Glanzman learned about McConnell’s work—and his satirical journal “Worm Runner’s Digest”—while he was a psychology undergraduate at Indiana University but never took the results seriously. Now, while he’s still not convinced McConnell was exactly right about being able to transfer memories, he does think both McConnell and Jacobson were onto something.
Working in the memory field can be tough for those who challenge the status quo. SUNY’s Sacktor, for example, has spent more than 25 years — despite the skepticism, rejection, and outright derision of fellow scientists—chasing down a single molecule, PKMzeta, that he believes is critical to the formation of long-term memories and may be connected to the RNA mechanisms that Glanzman has uncovered.
The stakes in the field are high because memory is so key to our sense of self and many scientists feel understanding the workings of memory is something that should have been figured out by now. “It’s the last of the great 20th-century questions in biology,” Sacktor said. “Some aspect has made it difficult for neuroscientists to figure out.”

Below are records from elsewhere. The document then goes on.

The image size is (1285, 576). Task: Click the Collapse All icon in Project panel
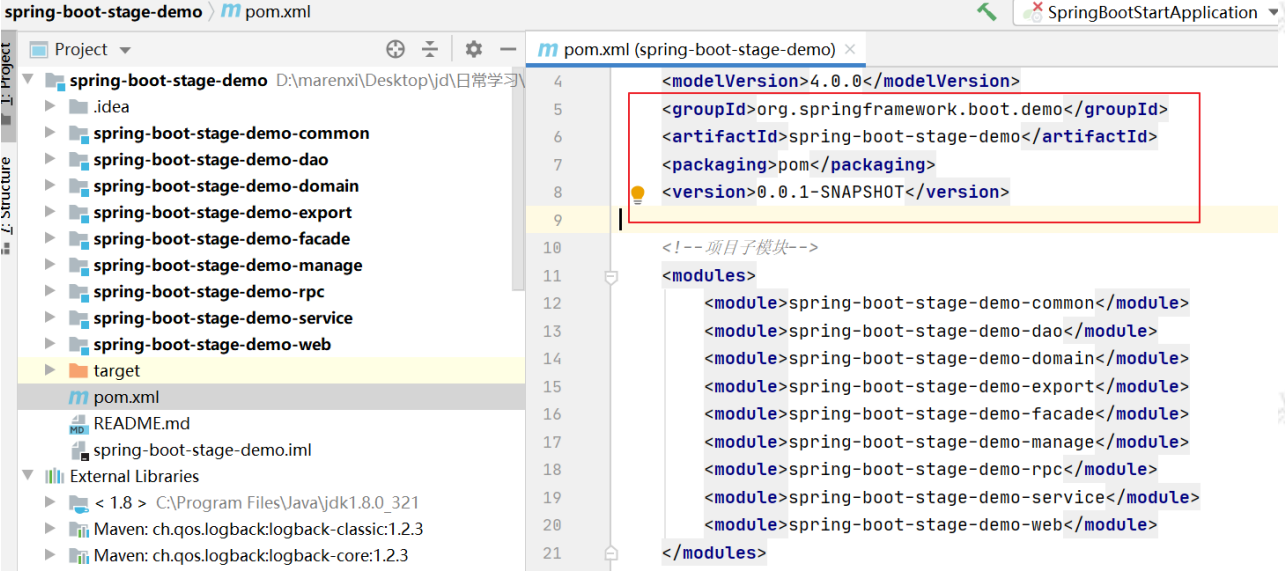(x=430, y=49)
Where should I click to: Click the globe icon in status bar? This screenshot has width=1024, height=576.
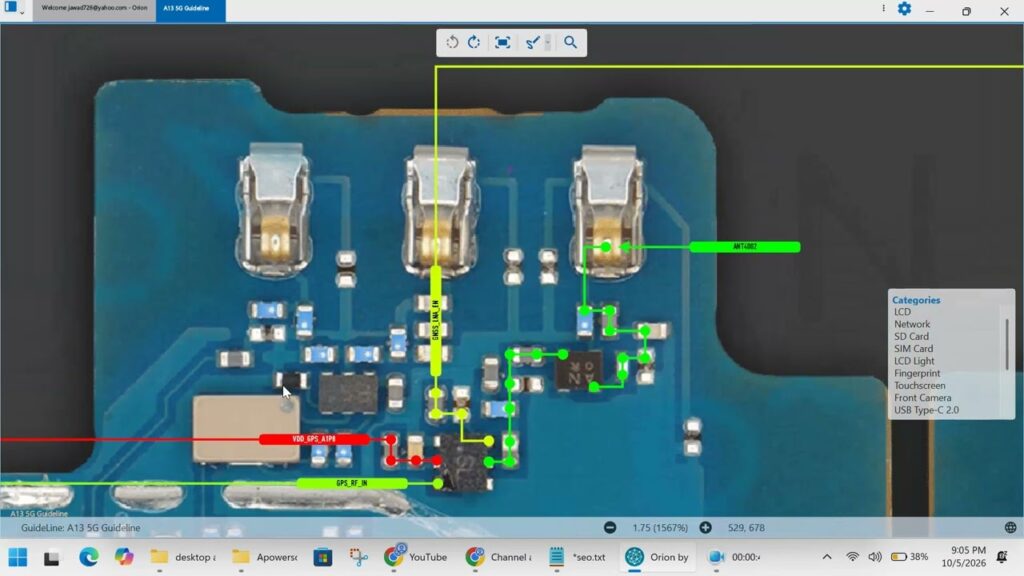[x=1010, y=528]
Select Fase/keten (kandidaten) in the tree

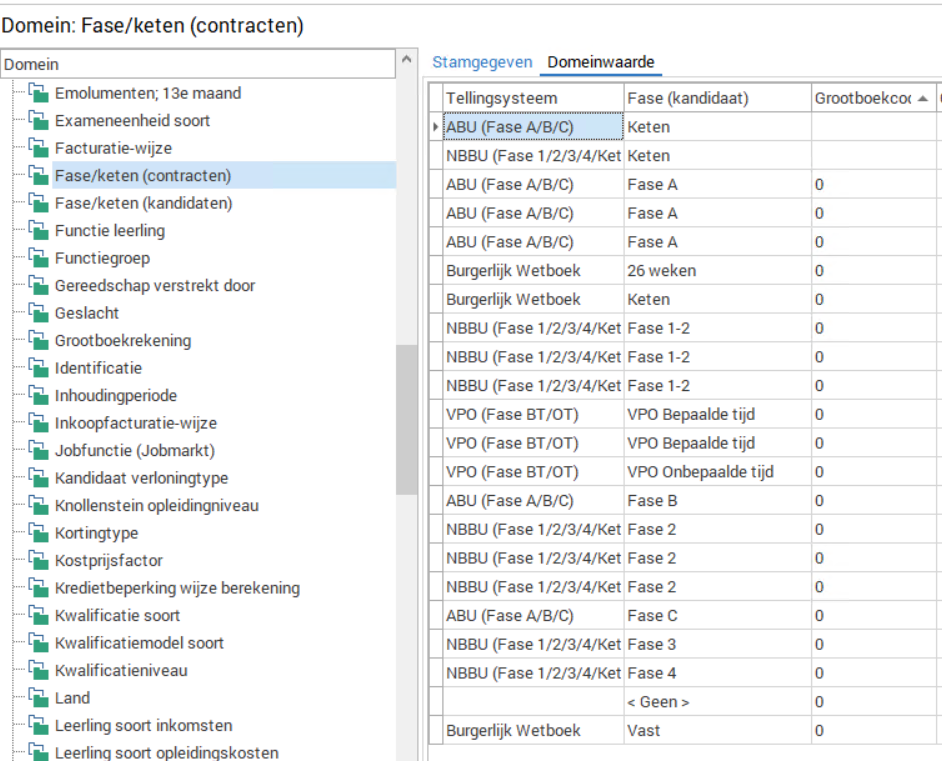tap(143, 204)
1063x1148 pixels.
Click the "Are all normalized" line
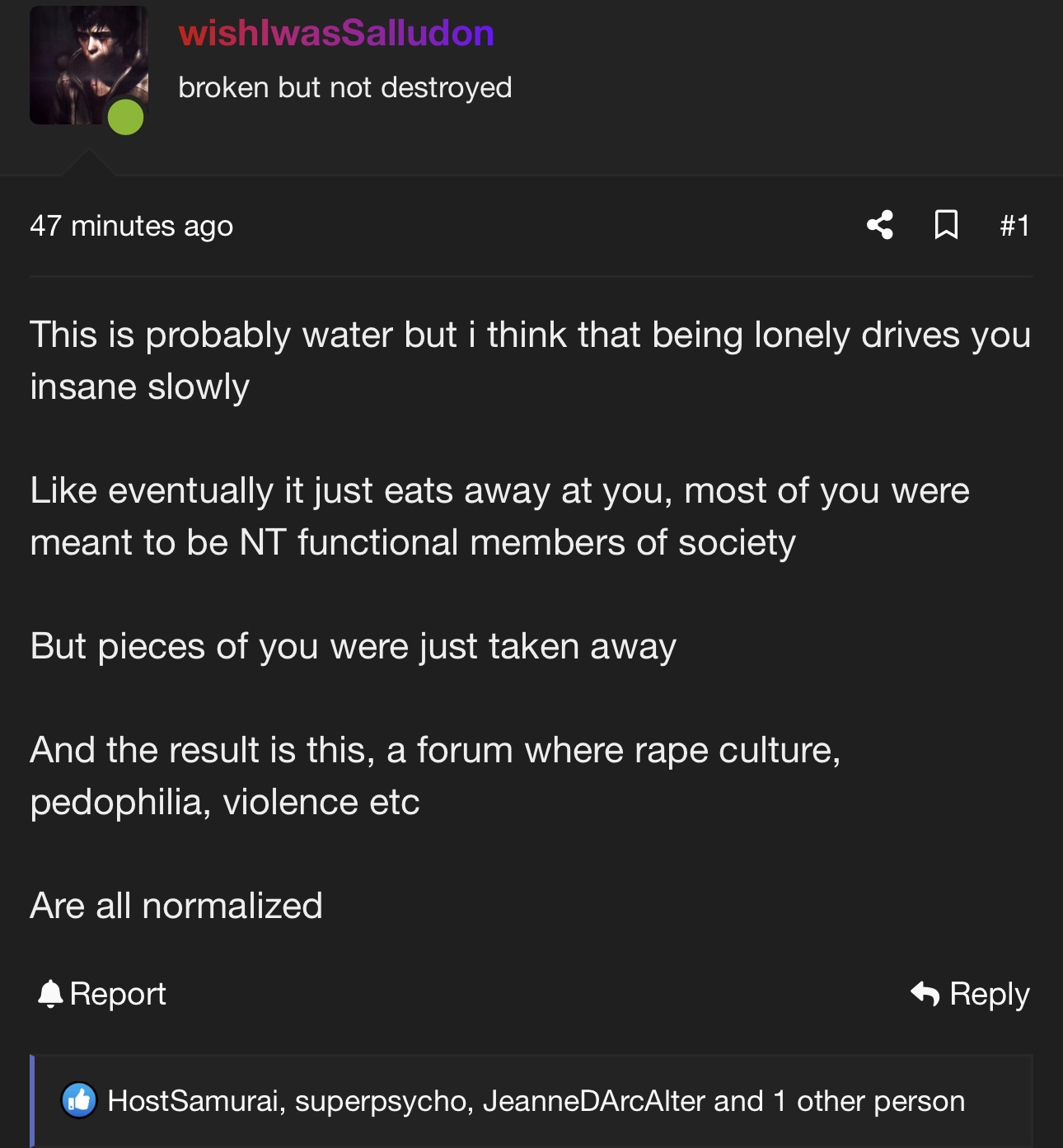(x=176, y=906)
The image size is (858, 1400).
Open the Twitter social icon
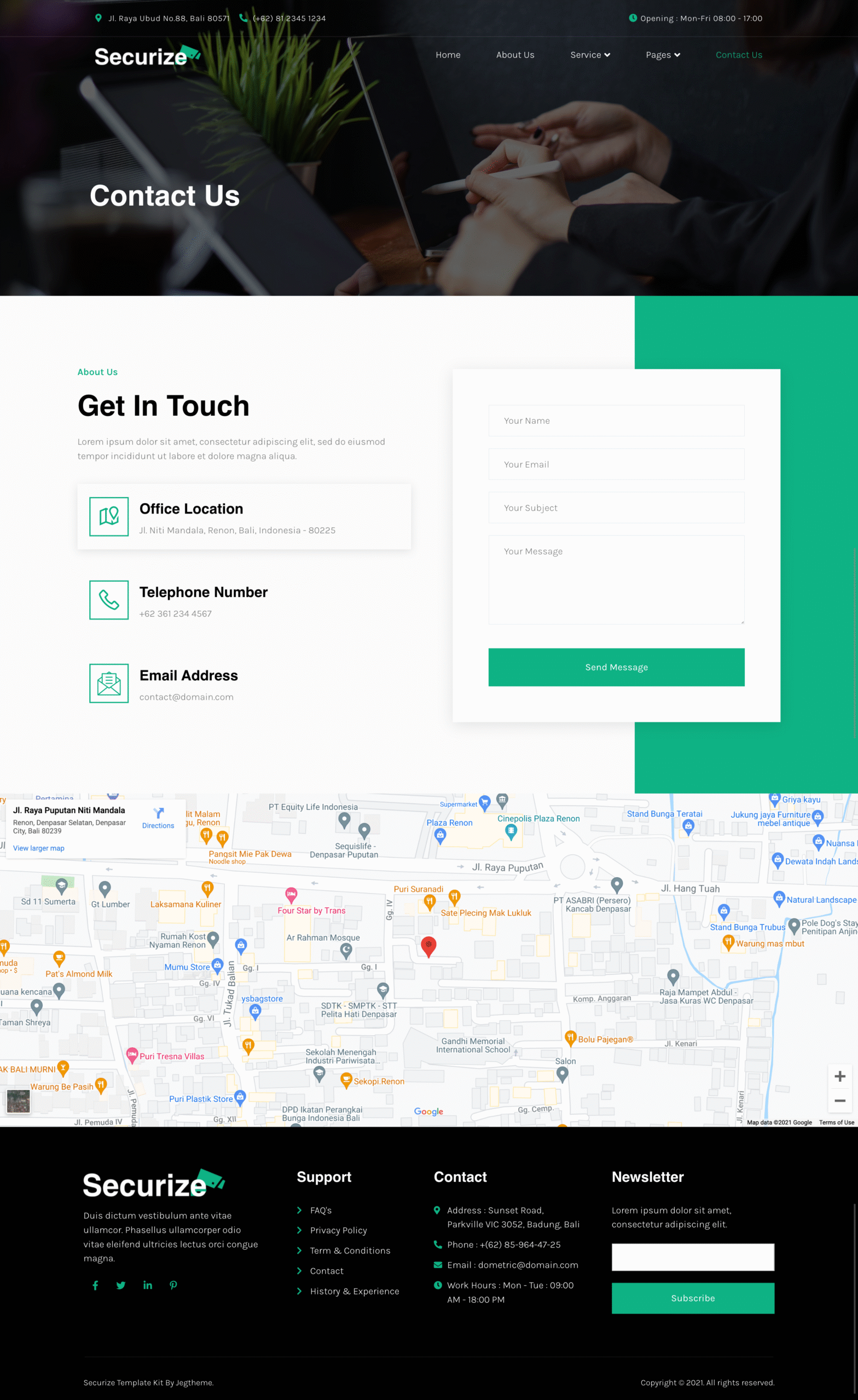[x=121, y=1285]
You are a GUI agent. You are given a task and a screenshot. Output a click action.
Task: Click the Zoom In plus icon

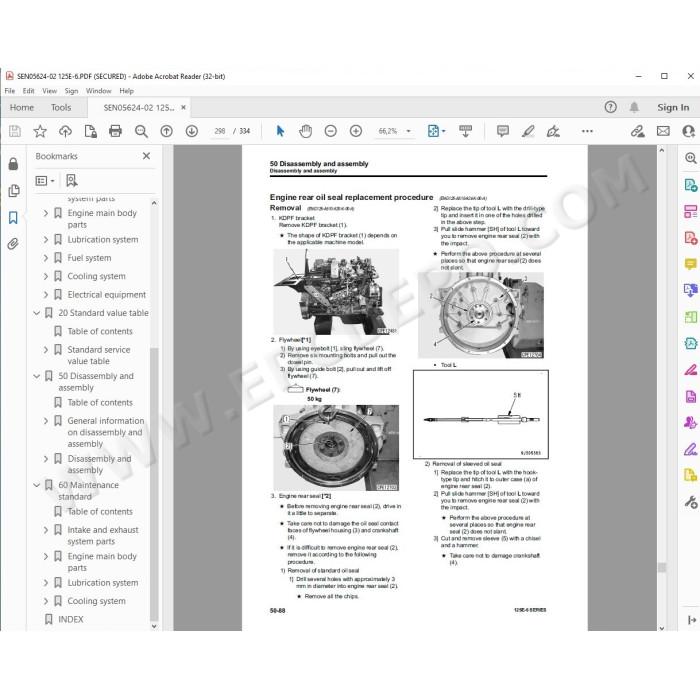tap(356, 131)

The difficulty may be due in part to the overwhelming focus on synaptic strength. Some 12,000 papers have been published on synaptic strength without providing a good explanation for how memories are stored, Ryan noted, adding that he applauds Glanzman for opening up a new path, radical as it is, to explore.
“The reality is we know so little about memory,” Ryan said. “I’m excited about any new vistas and avenues.”